# [Collected data entries]
++++++++++++++++++++
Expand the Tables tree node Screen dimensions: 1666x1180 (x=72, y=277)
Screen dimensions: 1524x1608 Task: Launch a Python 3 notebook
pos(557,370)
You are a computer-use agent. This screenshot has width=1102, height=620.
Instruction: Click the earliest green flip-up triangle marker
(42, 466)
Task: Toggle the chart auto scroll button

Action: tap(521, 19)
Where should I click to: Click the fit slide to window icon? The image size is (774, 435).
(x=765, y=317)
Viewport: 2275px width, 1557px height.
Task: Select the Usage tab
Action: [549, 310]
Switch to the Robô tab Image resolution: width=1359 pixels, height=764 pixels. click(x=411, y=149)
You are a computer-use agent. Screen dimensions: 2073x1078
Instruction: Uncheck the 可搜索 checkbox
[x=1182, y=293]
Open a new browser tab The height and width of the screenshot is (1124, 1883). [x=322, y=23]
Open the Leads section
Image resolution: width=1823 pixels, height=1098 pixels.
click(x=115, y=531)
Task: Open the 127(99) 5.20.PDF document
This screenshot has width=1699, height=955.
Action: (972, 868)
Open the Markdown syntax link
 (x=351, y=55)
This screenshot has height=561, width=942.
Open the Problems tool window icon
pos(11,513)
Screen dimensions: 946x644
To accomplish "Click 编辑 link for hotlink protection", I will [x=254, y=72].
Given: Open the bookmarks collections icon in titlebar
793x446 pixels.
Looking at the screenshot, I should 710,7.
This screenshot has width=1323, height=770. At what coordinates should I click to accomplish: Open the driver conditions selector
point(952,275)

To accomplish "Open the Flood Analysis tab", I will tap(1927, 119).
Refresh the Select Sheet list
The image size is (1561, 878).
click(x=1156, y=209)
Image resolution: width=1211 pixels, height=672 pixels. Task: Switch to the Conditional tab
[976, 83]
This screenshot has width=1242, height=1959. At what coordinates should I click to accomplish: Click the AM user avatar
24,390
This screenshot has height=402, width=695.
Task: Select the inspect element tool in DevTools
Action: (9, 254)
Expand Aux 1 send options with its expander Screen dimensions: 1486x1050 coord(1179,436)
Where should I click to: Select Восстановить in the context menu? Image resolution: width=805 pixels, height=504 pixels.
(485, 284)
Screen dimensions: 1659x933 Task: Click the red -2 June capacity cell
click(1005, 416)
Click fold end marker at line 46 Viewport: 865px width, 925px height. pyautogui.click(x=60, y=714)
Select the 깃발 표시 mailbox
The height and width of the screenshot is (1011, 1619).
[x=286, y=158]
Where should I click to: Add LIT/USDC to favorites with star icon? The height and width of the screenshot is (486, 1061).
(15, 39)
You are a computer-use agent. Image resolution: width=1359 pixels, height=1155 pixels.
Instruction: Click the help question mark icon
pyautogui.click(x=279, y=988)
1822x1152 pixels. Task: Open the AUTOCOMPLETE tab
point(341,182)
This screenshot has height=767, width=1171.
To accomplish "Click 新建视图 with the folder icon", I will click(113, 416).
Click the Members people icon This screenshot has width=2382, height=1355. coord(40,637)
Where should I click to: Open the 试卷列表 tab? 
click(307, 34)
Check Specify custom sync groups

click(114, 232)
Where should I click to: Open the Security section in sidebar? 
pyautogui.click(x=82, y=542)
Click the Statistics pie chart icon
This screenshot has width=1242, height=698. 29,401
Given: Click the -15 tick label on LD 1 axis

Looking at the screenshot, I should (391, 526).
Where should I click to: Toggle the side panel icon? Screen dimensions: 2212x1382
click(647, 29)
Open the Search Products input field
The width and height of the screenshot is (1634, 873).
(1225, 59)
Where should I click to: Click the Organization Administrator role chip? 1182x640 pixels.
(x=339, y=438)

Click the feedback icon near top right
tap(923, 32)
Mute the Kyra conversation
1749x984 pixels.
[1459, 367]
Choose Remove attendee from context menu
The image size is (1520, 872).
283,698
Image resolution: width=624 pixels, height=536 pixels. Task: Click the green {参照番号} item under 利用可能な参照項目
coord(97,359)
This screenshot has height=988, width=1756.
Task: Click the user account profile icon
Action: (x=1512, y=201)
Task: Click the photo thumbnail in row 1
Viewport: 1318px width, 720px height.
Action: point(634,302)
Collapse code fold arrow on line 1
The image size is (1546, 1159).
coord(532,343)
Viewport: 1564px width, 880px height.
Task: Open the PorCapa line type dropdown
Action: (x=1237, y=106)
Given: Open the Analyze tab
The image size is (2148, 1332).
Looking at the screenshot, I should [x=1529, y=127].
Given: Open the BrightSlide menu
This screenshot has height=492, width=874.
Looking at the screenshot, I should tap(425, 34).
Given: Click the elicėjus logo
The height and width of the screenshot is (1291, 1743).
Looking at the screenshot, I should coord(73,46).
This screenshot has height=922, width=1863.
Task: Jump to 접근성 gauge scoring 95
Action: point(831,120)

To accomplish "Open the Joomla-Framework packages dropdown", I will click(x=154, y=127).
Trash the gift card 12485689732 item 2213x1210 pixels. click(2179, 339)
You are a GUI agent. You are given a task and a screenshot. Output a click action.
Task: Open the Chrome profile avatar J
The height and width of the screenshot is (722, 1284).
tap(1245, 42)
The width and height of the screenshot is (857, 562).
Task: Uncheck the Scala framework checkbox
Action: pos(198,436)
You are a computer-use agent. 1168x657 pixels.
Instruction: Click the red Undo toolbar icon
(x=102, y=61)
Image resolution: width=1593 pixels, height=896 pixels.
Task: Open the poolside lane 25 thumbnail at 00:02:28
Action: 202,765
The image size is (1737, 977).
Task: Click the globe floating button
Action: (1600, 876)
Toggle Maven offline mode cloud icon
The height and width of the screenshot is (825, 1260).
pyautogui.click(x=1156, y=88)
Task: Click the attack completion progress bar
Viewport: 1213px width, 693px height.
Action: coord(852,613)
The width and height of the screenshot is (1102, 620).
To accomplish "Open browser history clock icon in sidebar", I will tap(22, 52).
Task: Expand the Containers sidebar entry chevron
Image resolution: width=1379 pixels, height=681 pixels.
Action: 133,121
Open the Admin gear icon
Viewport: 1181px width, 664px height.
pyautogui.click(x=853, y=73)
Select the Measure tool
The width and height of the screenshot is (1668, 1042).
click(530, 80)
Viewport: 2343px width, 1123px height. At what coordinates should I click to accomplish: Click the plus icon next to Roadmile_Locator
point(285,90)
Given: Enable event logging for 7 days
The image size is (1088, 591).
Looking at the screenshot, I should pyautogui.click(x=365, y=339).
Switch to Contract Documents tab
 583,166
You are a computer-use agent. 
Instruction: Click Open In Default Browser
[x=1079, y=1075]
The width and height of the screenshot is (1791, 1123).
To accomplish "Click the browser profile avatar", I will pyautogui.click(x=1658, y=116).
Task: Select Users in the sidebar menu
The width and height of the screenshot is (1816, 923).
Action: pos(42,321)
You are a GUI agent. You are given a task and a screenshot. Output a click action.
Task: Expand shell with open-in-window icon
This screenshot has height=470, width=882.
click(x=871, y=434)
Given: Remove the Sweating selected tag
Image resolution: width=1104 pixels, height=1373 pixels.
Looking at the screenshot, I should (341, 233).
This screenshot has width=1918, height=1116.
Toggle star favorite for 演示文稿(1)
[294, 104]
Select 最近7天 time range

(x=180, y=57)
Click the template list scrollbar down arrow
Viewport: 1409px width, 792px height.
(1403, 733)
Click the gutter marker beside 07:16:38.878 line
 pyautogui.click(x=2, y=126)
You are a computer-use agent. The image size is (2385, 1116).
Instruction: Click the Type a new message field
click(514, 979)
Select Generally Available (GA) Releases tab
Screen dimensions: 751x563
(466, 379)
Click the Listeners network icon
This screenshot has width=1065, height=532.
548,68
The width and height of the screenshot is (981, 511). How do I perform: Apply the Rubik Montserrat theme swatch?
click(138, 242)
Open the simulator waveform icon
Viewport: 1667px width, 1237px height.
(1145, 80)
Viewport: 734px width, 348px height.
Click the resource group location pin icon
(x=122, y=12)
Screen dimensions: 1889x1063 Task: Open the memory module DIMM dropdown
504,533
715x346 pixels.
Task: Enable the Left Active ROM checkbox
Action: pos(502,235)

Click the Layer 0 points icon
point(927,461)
++++++++++++++++++++
# [What to work on]
Each line of the entries above that contains "Remove" must be copied into the answer.

# [Task solution]
Choose Remove attendee from context menu
Given: Remove the Sweating selected tag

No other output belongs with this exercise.